*ACTIONS À MENER:*
1) Traduisez en anglais cette phrase de l'extrait sur la rénovation de la Tour de l’Aubépin : « Retour sur une opération encore trop rare : la rénovation niveau “BBC rénovation” de la Tour de l’Aubépin. »
2) Résumez en deux phrases l'extrait sur la rénovation de la Tour de l’Aubépin.
3) Reprenez l'extrait sur la rénovation de la Tour de l’Aubépin à partir de sa dernière phrase et poursuivez-le.

*EXTRAIT DU DOCUMENT:*
==========
Comment le syndic Neyrat conduit-il son premier chantier de rénovation énergétique ? Avec beaucoup de patience et un solide réseau de partenaires. Retour sur une opération encore trop rare : la rénovation niveau « BBC rénovation » de la Tour de l’Aubépin.
Tout est parti d’une problématique bien connue des gestionnaires de copropriétés : un inconfort récurrent en matière de chauffage, dont se plaignaient les copropriétaires chaque hiver. « Il faisait trop chaud dans les logements orientés au sud et trop froid dans ceux au nord. Les discussions revenaient chaque année, sans pour autant qu’une stratégie claire ne soit identifiée », se souvient Bastien Neyrat, dirigeant de Neyrat immobilier, le syndic gérant ce bâtiment de 48 logements construit en 1961 à Chalon-sur-Saône.
==========
*INFORMATIONS AFFICHÉES:*
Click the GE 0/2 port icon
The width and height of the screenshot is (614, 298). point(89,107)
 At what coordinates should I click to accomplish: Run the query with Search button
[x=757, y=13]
==========
*RÉSULTATS ATTENDUS:*
1) A look back at a still all-too-rare project: the "BBC rénovation"-level renovation of the Tour de l’Aubépin.

2) Le syndic Neyrat conduit son premier chantier de rénovation énergétique, qui vise le niveau « BBC rénovation » pour la Tour de l’Aubépin, un bâtiment de 48 logements construit en 1961 à Chalon-sur-Saône. Le projet est né d’un inconfort de chauffage dont les copropriétaires se plaignaient chaque hiver, les logements orientés au sud étant trop chauds et ceux au nord trop froids.

3)
Au fil des ans, le projet de rénovation émerge. En 2015, l’audit énergétique obligatoire pour les copropriétés de plus de 50 lots est réalisé : outre une optimisation du système de chauffage (alimenté par le réseau de chaleur urbain), il préconise également un ravalement de la façade de l’immeuble. La consommation énergétique du bâtiment atteint alors 183 kWh/m2.an, soit un classement DPE au niveau D.
Le principe d’une rénovation globale est adopté quelques mois plus tard par l’ensemble des copropriétaires. L’audit a-t-il suffi pour les convaincre ? Oui et non. « Nous avons également pu compter sur un copropriétaire – architecte de profession – qui a sensibilisé ses voisins aux avantages de privilégier une approche globale », note le dirigeant. Un exemple de « leader énergétique », cher au sociologue Gaëtan Brisepierre ?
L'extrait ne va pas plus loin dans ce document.